Discussion:
[Linuxptp-devel] Wrong Interface
Amritpal Bains
2017-06-22 20:59:04 UTC
Permalink
Hi all,

We had issue where multiple devices running ptp4l were not synchronizing
their clocks (in fact they were not talking to each other at all).

The problem did NOT occur when the IP addresses were static or we were
using a dhcp server. It only occurred when we were connected using ZeroConf.

The exact command that we were running on each device was "ptp4l -i eth0 -f
/etc/ptp.conf"

We had a look at the ptp packets through wireshark and noticed that the
source ip address was for the wrong interface (eth1).

The code change in the attached patch file resolved the problem. We simply
declare the ip-address in the imr_address structure since the ip(7) manpage
says leaving it as 0.0.0.0leaves the system to determine the appropriate
interface.

Can you tell us whether our solution is correct, and whether it is a
problem in the code?

Thanks,
Amrit
Richard Cochran
2017-06-23 05:29:45 UTC
Permalink
Post by Amritpal Bains
The problem did NOT occur when the IP addresses were static or we were
using a dhcp server.

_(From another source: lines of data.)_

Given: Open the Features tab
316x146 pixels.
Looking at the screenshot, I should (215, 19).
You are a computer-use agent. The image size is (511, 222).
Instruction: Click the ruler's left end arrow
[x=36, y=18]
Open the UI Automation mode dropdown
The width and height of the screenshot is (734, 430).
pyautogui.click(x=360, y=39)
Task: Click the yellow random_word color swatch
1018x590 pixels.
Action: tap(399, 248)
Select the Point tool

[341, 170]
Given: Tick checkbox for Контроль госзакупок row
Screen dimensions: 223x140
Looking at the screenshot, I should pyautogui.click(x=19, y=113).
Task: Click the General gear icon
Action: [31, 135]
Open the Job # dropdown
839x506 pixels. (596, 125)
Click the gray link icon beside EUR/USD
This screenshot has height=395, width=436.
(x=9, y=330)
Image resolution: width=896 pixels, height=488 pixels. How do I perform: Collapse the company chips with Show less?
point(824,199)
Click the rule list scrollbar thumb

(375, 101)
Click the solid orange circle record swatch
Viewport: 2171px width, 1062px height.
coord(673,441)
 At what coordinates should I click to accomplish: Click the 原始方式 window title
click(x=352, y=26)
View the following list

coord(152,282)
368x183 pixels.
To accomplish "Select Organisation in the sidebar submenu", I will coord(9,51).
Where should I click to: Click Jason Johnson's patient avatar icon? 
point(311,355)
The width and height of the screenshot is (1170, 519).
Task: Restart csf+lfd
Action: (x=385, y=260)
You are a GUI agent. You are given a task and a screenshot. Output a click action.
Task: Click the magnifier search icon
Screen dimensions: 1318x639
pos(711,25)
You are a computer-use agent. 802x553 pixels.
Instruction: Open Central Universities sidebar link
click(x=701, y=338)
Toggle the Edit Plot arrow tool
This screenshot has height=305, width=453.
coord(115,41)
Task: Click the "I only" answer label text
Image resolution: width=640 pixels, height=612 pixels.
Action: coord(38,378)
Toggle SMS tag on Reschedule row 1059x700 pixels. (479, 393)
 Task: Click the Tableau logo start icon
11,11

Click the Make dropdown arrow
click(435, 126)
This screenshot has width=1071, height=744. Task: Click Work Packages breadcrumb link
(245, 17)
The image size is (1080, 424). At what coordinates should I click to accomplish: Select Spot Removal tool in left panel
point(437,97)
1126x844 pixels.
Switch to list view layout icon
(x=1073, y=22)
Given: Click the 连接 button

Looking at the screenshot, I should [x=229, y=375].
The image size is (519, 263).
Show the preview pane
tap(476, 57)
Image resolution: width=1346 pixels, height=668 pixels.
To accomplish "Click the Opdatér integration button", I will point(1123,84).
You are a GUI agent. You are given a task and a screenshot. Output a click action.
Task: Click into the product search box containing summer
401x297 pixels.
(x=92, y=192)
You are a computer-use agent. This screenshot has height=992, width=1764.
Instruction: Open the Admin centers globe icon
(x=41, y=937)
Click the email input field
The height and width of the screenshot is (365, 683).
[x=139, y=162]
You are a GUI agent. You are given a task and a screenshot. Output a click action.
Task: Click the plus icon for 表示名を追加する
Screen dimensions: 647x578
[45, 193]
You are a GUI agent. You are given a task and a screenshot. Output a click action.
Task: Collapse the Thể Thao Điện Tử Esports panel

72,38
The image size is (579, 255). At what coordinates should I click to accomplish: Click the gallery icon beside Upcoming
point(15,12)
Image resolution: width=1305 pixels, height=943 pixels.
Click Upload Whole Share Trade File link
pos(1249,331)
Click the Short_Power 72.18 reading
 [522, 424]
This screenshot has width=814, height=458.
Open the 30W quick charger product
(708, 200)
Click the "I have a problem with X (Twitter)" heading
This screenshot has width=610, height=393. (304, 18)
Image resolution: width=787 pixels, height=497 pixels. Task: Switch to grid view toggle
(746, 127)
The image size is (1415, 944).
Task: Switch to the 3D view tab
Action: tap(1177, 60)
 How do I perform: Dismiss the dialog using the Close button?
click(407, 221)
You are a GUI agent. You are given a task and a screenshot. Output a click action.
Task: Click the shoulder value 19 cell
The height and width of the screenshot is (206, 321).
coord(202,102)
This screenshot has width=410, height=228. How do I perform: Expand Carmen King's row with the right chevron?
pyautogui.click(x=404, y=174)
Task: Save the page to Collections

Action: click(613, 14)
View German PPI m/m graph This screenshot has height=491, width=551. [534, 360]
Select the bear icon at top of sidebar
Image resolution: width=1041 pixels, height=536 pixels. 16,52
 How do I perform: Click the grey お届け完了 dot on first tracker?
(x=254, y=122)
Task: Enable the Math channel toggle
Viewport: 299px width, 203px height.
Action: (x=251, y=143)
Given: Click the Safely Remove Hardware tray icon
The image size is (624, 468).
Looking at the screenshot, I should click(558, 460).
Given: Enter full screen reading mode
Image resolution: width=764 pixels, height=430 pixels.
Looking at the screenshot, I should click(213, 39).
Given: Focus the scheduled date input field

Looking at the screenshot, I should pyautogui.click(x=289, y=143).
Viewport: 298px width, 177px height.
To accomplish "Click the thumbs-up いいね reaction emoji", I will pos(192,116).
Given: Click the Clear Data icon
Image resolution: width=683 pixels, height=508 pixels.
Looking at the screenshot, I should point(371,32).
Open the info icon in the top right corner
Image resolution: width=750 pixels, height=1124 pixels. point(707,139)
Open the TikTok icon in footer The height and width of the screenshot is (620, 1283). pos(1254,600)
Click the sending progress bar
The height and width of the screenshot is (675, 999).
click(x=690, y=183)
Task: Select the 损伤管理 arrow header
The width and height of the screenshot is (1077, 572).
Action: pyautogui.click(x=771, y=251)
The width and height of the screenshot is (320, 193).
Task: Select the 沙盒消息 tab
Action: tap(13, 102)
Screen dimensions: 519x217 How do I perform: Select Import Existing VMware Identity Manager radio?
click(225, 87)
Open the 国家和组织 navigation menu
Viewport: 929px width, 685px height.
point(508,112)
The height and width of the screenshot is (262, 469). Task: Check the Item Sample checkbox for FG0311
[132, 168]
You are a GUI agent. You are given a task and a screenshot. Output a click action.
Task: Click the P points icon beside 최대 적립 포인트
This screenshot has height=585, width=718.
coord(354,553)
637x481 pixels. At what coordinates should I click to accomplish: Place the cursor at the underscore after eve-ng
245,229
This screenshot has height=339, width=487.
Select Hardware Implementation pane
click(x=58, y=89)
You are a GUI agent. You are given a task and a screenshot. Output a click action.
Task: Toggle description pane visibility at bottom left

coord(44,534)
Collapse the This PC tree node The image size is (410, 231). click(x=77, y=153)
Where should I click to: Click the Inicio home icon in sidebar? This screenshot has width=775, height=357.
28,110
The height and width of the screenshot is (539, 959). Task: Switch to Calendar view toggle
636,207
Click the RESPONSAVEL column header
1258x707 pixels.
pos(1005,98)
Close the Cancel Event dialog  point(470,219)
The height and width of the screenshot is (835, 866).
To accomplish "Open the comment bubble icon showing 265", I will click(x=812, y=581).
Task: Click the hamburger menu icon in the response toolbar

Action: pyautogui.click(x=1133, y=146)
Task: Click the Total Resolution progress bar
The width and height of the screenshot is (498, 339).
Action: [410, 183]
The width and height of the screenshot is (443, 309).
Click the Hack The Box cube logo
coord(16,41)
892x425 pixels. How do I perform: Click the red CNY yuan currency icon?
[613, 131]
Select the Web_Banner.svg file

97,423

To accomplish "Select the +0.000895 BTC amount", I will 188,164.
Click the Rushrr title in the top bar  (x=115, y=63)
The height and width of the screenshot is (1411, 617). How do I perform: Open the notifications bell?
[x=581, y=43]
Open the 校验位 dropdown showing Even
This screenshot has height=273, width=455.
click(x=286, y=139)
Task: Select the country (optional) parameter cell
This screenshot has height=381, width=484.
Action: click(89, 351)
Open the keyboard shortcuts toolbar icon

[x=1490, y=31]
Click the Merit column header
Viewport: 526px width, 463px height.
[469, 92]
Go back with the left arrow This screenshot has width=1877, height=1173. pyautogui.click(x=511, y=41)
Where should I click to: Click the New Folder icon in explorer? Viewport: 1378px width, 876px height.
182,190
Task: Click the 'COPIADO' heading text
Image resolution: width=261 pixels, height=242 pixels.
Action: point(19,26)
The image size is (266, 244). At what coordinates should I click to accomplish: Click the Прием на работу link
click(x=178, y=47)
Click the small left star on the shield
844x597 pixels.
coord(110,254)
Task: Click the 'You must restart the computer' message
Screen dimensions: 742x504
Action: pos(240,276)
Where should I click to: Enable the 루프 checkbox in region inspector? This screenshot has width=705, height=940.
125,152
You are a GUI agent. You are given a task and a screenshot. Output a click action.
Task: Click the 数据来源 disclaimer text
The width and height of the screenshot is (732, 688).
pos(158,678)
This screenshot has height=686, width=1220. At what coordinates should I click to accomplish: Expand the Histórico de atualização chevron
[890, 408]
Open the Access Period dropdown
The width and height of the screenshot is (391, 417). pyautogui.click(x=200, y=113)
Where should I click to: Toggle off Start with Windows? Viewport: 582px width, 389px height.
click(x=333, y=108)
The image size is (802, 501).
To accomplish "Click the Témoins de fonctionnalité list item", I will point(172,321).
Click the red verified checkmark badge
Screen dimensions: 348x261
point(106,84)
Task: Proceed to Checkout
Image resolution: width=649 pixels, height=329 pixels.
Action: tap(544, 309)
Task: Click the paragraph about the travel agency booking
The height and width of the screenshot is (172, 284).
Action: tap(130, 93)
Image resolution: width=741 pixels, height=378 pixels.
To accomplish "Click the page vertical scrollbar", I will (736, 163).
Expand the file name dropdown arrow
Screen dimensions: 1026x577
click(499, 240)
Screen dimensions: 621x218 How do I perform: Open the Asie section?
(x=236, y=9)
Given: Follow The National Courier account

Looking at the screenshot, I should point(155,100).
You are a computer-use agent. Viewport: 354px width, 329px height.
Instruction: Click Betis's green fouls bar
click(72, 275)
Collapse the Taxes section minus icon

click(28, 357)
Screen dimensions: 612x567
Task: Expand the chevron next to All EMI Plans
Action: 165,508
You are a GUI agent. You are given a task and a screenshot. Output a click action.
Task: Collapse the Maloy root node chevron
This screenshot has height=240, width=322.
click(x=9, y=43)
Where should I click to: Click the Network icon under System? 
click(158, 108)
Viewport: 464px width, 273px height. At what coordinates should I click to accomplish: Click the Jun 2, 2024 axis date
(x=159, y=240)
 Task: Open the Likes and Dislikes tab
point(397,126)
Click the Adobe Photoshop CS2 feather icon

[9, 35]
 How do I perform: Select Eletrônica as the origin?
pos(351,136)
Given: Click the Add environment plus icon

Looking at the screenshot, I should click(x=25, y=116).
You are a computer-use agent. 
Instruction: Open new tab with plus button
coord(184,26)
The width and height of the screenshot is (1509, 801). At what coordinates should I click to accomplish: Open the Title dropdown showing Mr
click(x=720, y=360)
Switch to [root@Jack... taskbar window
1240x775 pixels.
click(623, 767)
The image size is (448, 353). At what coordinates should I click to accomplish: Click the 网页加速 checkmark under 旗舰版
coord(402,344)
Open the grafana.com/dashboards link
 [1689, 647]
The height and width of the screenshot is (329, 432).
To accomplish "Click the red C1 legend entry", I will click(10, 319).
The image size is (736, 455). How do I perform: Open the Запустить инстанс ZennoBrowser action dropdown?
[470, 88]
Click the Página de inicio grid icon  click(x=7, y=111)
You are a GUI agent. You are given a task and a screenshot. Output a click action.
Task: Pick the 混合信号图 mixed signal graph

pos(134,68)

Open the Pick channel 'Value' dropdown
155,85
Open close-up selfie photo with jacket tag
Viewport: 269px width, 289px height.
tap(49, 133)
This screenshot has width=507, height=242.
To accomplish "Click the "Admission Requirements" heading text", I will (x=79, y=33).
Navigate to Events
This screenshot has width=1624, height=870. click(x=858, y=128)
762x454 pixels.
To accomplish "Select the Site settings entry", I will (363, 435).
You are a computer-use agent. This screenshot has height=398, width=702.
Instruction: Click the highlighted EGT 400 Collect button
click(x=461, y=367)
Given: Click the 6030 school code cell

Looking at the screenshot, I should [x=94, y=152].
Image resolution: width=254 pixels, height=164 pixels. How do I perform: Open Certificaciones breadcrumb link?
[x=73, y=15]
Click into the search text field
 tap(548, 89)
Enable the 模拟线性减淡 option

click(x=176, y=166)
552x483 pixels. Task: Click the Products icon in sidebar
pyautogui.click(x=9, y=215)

It only occurred when we were connected using ZeroConf.
Is multicast enabled on the interface, when using zeroconf?
Post by Amritpal Bains
The exact command that we were running on each device was "ptp4l -i eth0 -f
/etc/ptp.conf"
We had a look at the ptp packets through wireshark and noticed that the
source ip address was for the wrong interface (eth1).
Strange.
Post by Amritpal Bains
The code change in the attached patch file resolved the problem. We simply
declare the ip-address in the imr_address structure since the ip(7) manpage
says leaving it as 0.0.0.0leaves the system to determine the appropriate
interface.
To quote the man page:

IP_ADD_MEMBERSHIP (since Linux 1.2)
Join a multicast group. Argument is an ip_mreqn structure.

...

imr_multiaddr contains the address of the multicast group the
application wants to join or leave. It must be a valid multi‐
cast address (or setsockopt(2) fails with the error EINVAL).
imr_address is the address of the local interface with which the
system should join the multicast group; if it is equal to
INADDR_ANY, an appropriate interface is chosen by the system.
imr_ifindex is the interface index of the interface that should
join/leave the imr_multiaddr group, or 0 to indicate any inter‐
face.

We set 'imr_ifindex' to a non-zero value. That gives "the interface
index of the interface that should join/leave the imr_multiaddr group."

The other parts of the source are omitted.